*** Opening Record extracts ***
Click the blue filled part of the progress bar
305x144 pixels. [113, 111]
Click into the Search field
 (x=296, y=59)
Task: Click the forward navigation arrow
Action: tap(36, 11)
*** Closing Record extracts ***
Repeat each record word for word. Do not leave any out.

Click the blue filled part of the progress bar
305x144 pixels. [113, 111]
Click into the Search field
 (x=296, y=59)
Task: Click the forward navigation arrow
Action: tap(36, 11)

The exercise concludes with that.